====== Text for analysis ======
Conjunctivitis is an inflammation of the conjunctiva, a thin, transparent layer covering the surface of the inner eyelid and a portion of the front of the eye. This condition appears in many forms and affects people of all ages.
The three main types of conjunctivitis are infectious, allergic, and chemical. The infectious form, commonly known as “pink eye” is caused by a contagious virus or bacteria. Your body’s allergies to pollen, cosmetics, animals, or fabrics often bring on allergic conjunctivitis. Irritants like air pollution, noxious fumes and chlorine in swimming pools may produce the chemical form.
Common signs/symptoms of conjunctivitis are red eyes, inflamed inner lids, watery eyes, blurred vision and sandy or scratchy feeling in the eyes. With the infectious form, there may be a pus-like or watery discharge around the eyelids.
To avoid giving infectious conjunctivitis to others, keep your hands away from your eyes; thoroughly wash your hands before and after applying eye medication; do not share towels, washcloths, cosmetics or eye drops with others and seek treatment promptly. Small children, who may forget these precautions, should be kept away from school, camp and the swimming pool until the condition is cured.
======
Requirement A: Render this sentence from the conjunctivitis text into Spanish: "This condition appears in many forms and affects people of all ages."
Requirement B: According to the conjunctivitis text, what are the three main types of conjunctivitis?
Requirement C: Carry on the conjunctivitis text from its final sentence, keeping the same informative style.
The listing that comes next is separate material with no connection to the conjunctivitis text.
====== Provided information ======
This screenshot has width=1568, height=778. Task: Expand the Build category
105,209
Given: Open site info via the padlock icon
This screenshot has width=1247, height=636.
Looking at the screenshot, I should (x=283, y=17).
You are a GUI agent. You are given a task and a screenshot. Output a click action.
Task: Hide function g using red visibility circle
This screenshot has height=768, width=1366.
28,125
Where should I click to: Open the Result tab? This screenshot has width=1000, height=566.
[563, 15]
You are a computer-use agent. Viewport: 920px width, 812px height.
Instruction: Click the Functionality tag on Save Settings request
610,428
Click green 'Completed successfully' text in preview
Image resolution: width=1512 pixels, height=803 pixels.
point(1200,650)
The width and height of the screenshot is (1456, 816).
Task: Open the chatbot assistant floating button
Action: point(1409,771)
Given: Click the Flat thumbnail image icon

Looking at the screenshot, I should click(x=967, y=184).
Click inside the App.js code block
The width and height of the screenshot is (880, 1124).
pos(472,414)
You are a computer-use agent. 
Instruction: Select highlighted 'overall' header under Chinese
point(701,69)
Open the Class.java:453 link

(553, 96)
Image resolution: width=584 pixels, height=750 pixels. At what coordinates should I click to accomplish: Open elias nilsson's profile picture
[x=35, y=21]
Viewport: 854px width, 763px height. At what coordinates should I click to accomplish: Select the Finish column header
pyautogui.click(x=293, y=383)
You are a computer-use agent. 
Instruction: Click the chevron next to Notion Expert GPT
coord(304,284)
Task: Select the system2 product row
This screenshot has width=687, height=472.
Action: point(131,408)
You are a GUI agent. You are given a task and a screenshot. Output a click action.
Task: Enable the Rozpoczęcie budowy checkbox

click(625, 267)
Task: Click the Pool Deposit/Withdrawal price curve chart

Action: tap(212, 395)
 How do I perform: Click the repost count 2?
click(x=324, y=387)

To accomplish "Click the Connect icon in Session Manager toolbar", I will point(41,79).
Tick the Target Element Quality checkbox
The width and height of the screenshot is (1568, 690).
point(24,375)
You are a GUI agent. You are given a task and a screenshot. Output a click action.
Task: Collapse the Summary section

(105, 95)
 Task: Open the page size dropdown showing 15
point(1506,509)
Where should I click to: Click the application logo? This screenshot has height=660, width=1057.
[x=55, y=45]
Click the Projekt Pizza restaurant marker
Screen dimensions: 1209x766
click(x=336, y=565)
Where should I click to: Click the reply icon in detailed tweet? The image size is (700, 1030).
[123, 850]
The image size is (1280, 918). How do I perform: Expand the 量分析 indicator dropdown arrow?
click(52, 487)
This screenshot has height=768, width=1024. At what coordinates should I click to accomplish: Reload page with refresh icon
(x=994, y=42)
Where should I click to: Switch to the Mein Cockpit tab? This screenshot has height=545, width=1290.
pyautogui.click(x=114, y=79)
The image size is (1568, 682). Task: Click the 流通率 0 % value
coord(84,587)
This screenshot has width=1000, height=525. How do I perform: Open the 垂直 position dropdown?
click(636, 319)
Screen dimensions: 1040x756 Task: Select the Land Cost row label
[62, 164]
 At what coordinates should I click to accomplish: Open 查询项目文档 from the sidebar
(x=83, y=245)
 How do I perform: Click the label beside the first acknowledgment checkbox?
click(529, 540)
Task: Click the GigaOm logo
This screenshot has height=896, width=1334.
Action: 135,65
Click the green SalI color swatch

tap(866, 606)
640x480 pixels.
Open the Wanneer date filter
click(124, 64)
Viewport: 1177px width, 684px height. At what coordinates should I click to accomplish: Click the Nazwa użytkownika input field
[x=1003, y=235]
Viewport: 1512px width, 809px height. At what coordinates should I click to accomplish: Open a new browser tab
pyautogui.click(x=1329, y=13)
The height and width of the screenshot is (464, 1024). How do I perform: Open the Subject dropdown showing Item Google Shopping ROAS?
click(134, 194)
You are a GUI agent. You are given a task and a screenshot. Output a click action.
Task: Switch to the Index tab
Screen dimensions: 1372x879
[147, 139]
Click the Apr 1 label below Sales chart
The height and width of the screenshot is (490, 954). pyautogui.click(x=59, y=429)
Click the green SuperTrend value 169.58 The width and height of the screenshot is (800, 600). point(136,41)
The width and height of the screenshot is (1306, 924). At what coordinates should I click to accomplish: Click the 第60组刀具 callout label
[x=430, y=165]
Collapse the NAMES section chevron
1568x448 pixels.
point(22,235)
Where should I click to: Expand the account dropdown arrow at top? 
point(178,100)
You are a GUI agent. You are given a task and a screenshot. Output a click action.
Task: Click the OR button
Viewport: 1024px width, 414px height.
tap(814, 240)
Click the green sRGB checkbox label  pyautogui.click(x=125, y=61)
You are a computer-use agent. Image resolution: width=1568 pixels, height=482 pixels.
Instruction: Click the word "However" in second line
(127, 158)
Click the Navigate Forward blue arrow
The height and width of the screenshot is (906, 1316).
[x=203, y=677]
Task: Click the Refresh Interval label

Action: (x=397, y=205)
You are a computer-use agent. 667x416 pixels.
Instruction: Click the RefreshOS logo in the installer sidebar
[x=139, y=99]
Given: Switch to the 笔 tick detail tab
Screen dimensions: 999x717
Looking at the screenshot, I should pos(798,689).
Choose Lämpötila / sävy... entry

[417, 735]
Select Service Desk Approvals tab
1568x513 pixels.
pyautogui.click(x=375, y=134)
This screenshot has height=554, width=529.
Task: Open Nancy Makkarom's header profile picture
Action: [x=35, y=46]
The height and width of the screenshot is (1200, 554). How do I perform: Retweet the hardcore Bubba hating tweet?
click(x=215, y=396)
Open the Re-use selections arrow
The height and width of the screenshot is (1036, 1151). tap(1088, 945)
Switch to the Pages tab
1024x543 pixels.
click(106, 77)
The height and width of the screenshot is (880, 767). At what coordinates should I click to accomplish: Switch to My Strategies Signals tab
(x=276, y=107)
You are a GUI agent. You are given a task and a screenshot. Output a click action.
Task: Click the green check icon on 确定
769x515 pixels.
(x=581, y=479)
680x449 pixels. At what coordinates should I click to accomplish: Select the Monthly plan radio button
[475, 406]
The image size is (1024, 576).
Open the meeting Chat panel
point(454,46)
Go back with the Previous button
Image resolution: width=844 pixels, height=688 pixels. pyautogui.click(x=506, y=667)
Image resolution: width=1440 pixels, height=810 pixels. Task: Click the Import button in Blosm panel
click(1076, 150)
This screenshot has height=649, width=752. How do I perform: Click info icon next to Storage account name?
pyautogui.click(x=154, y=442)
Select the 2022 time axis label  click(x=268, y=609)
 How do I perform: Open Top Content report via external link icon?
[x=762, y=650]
======
Written answer A: Esta afección se presenta de muchas formas y afecta a personas de todas las edades.

Written answer B: Infectious, allergic, and chemical.

Written answer C:
Certain forms of conjunctivitis can develop into a serious condition that may harm your vision. Therefore, it’s important to have your condition diagnosed and properly treated quickly.
Infectious conjunctivitis, caused by bacteria, is usually treated with antibiotic eye drops and/or ointment. Other infectious forms, caused by viruses, can’t be treated with antibiotics. They are fought off by your body’s immune system. But, some antibiotics may be prescribed to prevent secondary bacterial infections from developing.